▶ [PROBLEM]:
Using the records below, repeat exactly the lines from the one holding "For every named" through the one holding "M12 Media LLC", both ends included, and no others.

[Opening INFORMATION SUPPLIED section]

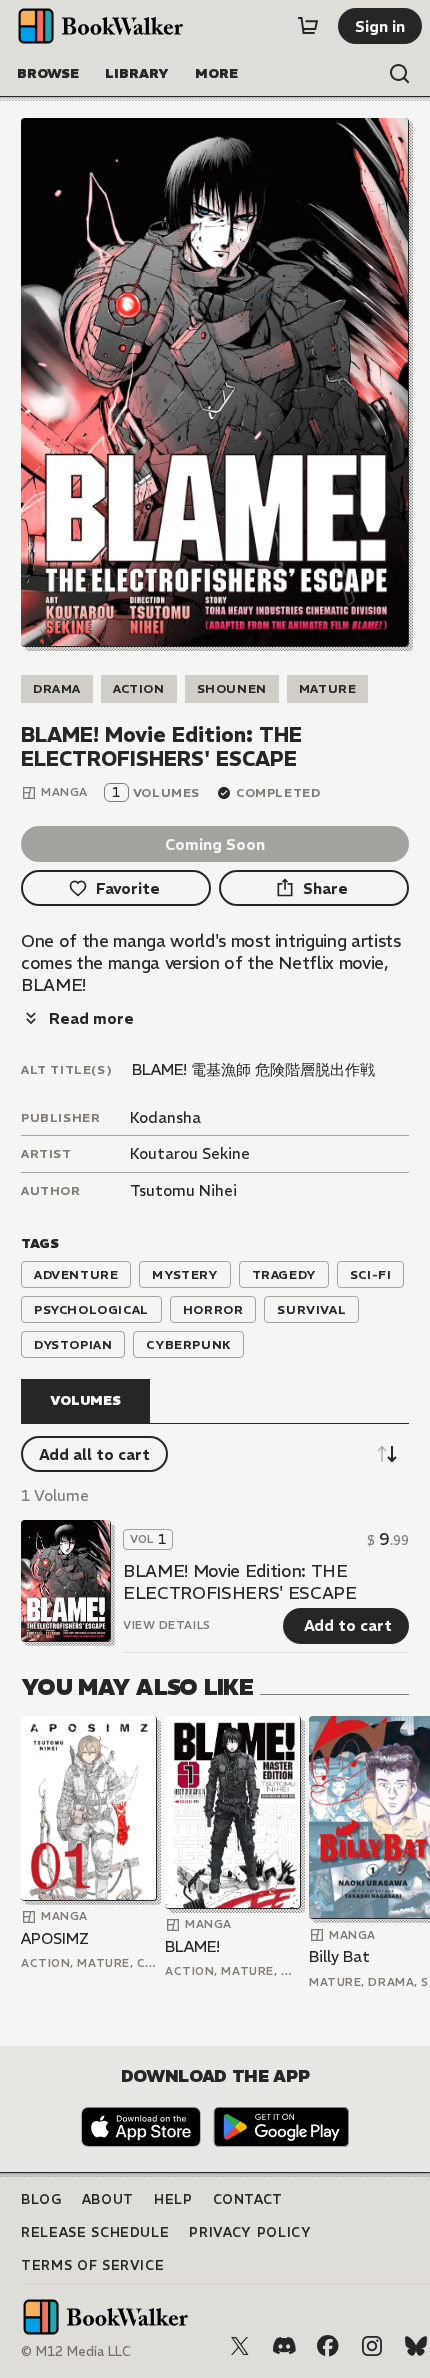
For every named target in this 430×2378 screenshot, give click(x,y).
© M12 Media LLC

[Closing INFORMATION SUPPLIED section]
[Opening INFORMATION SUPPLIED section]

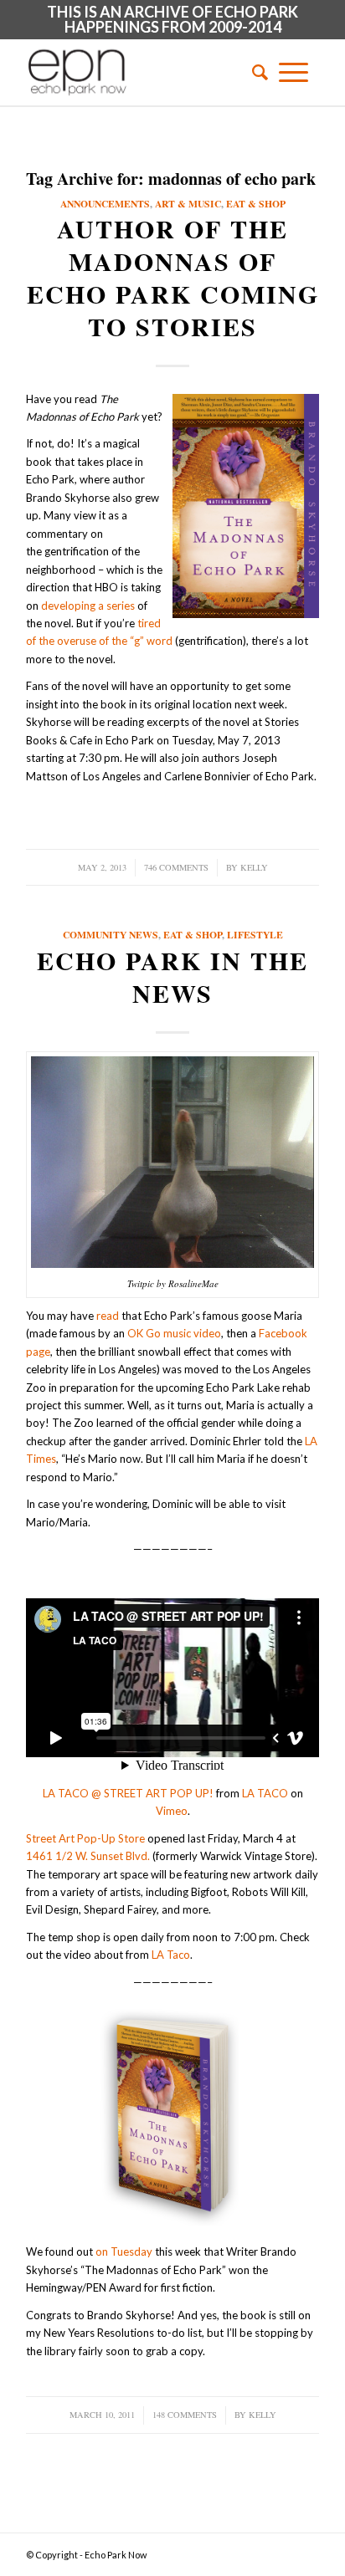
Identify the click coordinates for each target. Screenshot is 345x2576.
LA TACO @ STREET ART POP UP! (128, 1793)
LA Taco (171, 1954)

[Closing INFORMATION SUPPLIED section]
[Opening INFORMATION SUPPLIED section]

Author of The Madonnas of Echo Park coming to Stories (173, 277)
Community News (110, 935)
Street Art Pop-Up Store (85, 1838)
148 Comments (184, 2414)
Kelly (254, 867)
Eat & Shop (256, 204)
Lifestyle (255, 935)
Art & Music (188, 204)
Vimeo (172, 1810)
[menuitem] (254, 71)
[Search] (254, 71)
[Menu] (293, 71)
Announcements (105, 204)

[Closing INFORMATION SUPPLIED section]

▶ [RESPONSE TO THIS EXERCISE]:
For every named target in this 430×2378 screenshot, give click(x,y).
© M12 Media LLC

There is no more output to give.